Reseña de Javier González:
Los creadores, Seth Rogen y Evan Goldberg, utilizaron música de Birdman como temp tracks durante los primeros montajes de la serie, así que era natural que acabaran llamando al baterista y compositor de jazz Antonio Sánchez para hacer la música original. Siguiendo su estilo característico con la batería y las percusiones como herramientas principales, la música de Sánchez imprime nervio y desenfreno a los enredos y situaciones caóticas que vive el protagonista, Matt Remick, y sus compañeros de estudio, siendo la partitura un elemento básico de la comedia y del ritmo frenético de la serie. En otro nivel, y con formas muy alejadas a la batería que monopoliza la música incidental, Sánchez también ha compuesto varias músicas diegéticas para trailers y anuncios de las películas que se están produciendo y rodando en la serie, así como la sintonía de la propia productora Continental Studios. Es destacable la aportación de Sánchez en el cuarto capítulo, contado a la manera del cine negro clásico, donde el protagonista investiga la desaparición de un rollo de película durante un rodaje. La música, al igual que otros elementos como fotografía o vestuario, asume un papel de homenaje al cine de detectives en equilibrio con un divertido tono naif y paródico.

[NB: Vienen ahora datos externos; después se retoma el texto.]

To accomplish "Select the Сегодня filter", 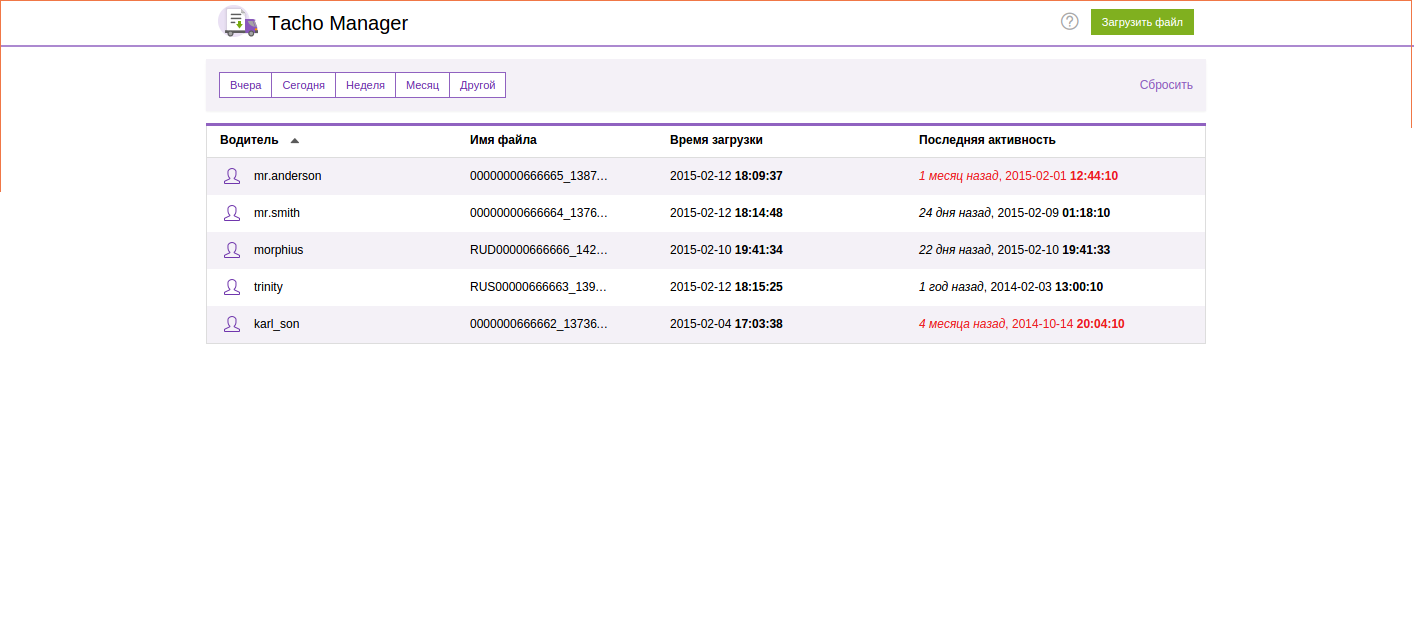I will click(303, 85).
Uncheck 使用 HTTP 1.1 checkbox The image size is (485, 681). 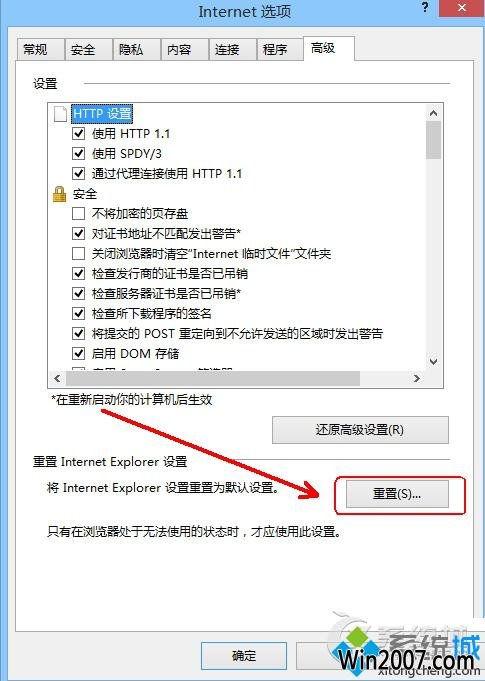78,133
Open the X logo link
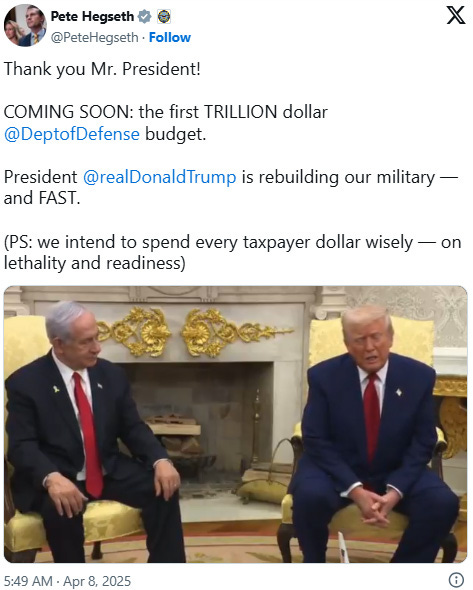The width and height of the screenshot is (473, 590). (456, 16)
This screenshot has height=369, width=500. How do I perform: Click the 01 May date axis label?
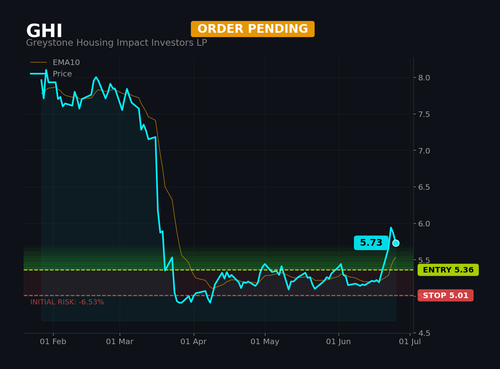265,342
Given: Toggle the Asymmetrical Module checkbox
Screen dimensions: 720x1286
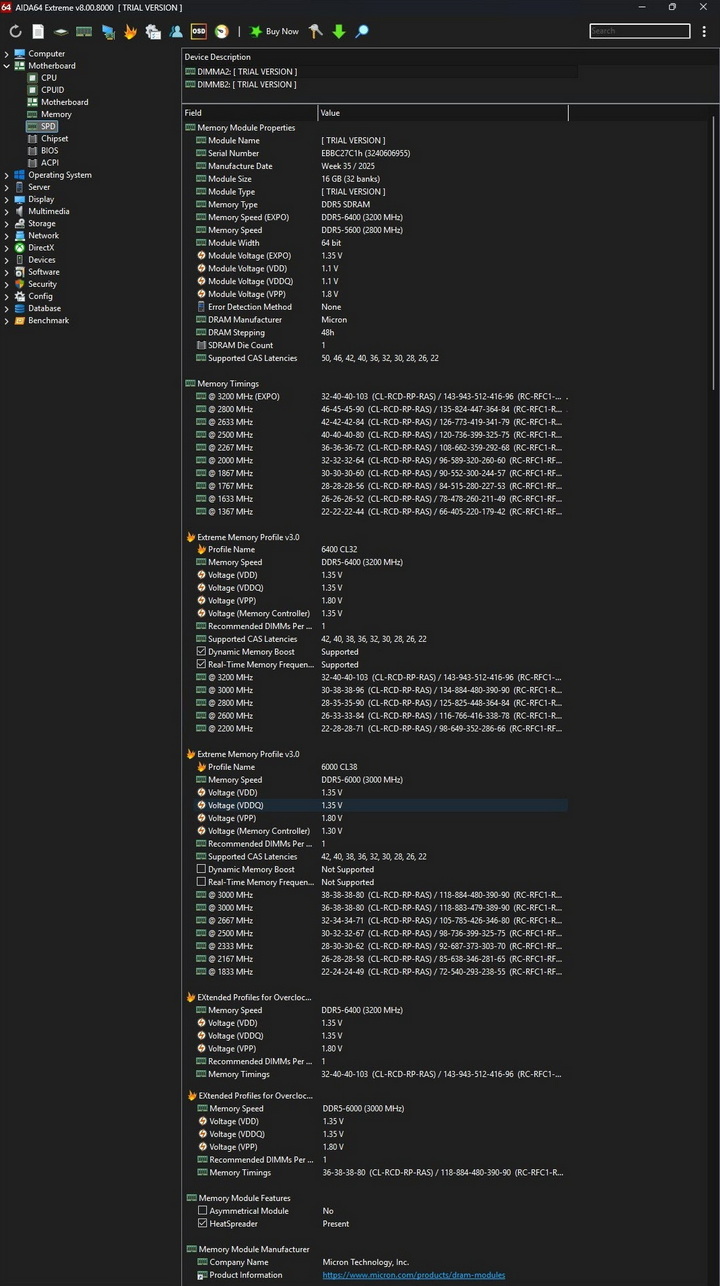Looking at the screenshot, I should point(202,1211).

La locura que aporta la batería en el apartado cómico es compensada con un inteligente uso de canciones y músicas preexistentes para las escenas más calmadas e incluso sentimentales de las tramas. Hay abundantes temas de jazz y swing, músicas que sirven para evocar el espíritu romántico y glamuroso del Hollywood clásico. Resultan brillantes las músicas preexistentes cuando son utilizadas para redondear un chiste o con canciones cuyas letras sirven para hacer referencia a aspectos de las tramas. Por ejemplo, al final del primer capítulo, donde Martin Scorsese hace un maravilloso cameo haciendo de sí mismo, Matt y su amigo Sal acaban viendo Goodfellas (90) y los créditos finales son musicados con Then He Kissed Me, canción de The Crystals del mítico plano secuencia del restaurante en la película del maestro neoyorquino. También en créditos se remata musicalmente una trama del tercer episodio con la directora Sarah Polley haciendo la pelota a Matt para que pague los derechos de la canción You Can't Always Get All you Want de los Rolling Stones y que pueda sonar en su película. El título de la canción hace además referencia al arco dramático del personaje de Matt. El cuarto episodio tiene doble homenaje musical al cine negro: primero con una versión instrumental de The Long Goodbye (73) de John Williams durante una fiesta y finalmente con el tema principal de Chinatown (74). Precisamente el filme de Polanski es nombrado expresamente por los personajes durante la trama, donde se hace reflexión y sátira acerca de la conveniencia de copiar/homenajear a clásicos del cine, consumando con Goldsmith un colofón musical redondo a uno de los mejores capítulos de la serie.
Por último, otro gran acierto es la elección de la canción que cierra la temporada de The Studio: There's a Great Big Beautiful Tomorrow, compuesta originalmente por los hermanos Richard y Robert Sherman para una atracción de un parque de Disney. Es posiblemente la canción más representativa del optimismo y la visión de futuro de Walt Disney, encajando a la perfección con el clímax final de la temporada, donde vemos a un Matt Remick triunfador y esperanzado, como un distorsionado y alucinado trasunto de un Walt Disney del Siglo XXI.